Weil The Night of the Rabbit nicht mehr die Zeit bleibt, uns interaktiv tiefer in das Mysterium des Marquis eintauchen zu lassen, bekommen wir einen mehrminütigen monologischen Rückblick, der die ganzen Hintergründe erklärt und damit fast alle losen Handlungsfäden aufrollt. Das ist zwar besser als uns mit einem Offenen Ende, unbeantworteten Fragen und einer unvollständigen Geschichte zu entlassen, zieht aber das Spiel nach so einer guten Vorarbeit gerade auf seinem Höhepunkt extrem herunter.
Silberstreif
The Night of the Rabbit ließ mich seinerzeit nach dem ersten Spieldurchlauf mit gemischten Gefühlen und unbefriedigt zurück. Dennoch kam ich über die Jahre immer mal wieder zum Adventure zurück, einfach um mich in den Klängen des Soundtracks, der tollen Atmosphäre und den liebenswerten Charakteren Mauswalds und der schönen Grafik zu verlieren und wurde dem misslungenen Ende gegenüber versöhnlicher. Man gewinnt das Spiel lieb, wenn man sich auf seine Stärken einlässt. Und ich habe es seitdem auch sehr bedauert, dass die Veröffentlichung für Daedalic wohl ein wirtschaftlicher Misserfolg war und deshalb auch nie ein Nachfolger erschien, obwohl die Welt Potenzial für weitere Geschichten geboten hätte.

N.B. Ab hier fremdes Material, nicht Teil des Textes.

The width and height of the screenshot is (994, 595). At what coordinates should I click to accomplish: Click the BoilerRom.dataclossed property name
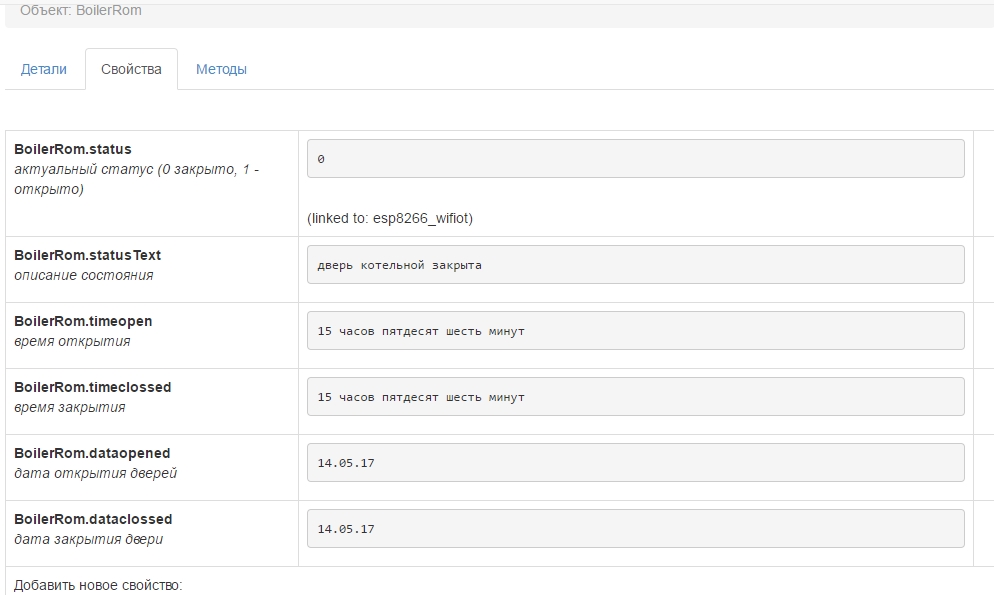[x=93, y=519]
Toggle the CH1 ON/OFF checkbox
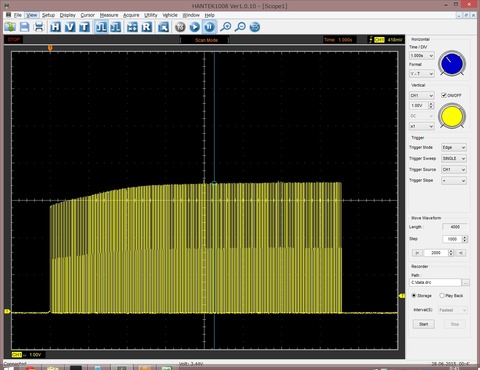The image size is (480, 370). point(444,95)
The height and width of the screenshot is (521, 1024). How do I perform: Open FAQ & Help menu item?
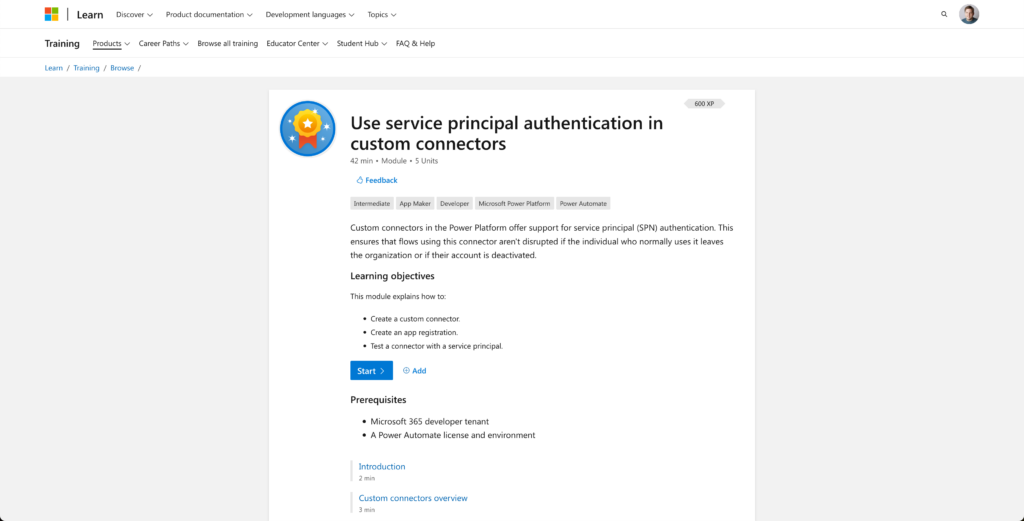click(415, 44)
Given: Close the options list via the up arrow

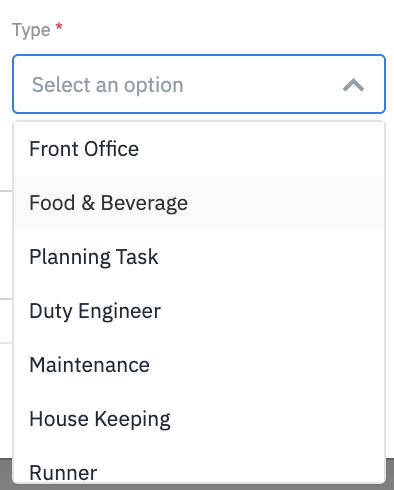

Das dachten sich wohl auch Matthias Kempke und die Hörspiel-Macher von Holysoft, die Night of the Rabbit neben anderen Daedalic Klassikern für ihre “Videospielhelden”-Hörspielreihe adaptieren und nicht nur die als Monolog nachgeschobene Vorgeschichte des Spiels endlich würdig inszenierten, sondern auch noch eine Fortsetzung der Geschichte um den Marquis de Hoto und Jerry mit den Originalsprechern und Teilen des Soundtracks produzierten, die 2021 mit den Titeln „Der Zauberlehrling des Kaninchens“ und „Wahre Baumläufer“ erschienen.
Ein Familienspiel
Trotz dieses gemischten Gesamteindrucks sei das Spiel allen ans Herz gelegt, die sich im Zauber eines magischen Sommerferien-Abenteuers, einer gemütlichen und schönen Welt verlieren wollen und immer schon auf der Suche nach einem spielbaren Michael Ende-Roman waren. Der Fokus auf die vielen kleinen Nebengeschichten, der vergleichsweise leichte Schwierigkeitsgrad, die kinderfreundliche Inszenierung und die Kombination mit den Hörspielen macht The Night of the Rabbit zudem zu einer Erfahrung, die man auch seinen Kinder bedenkenlos zugänglich machen oder mit ihnen zusammen erleben kann.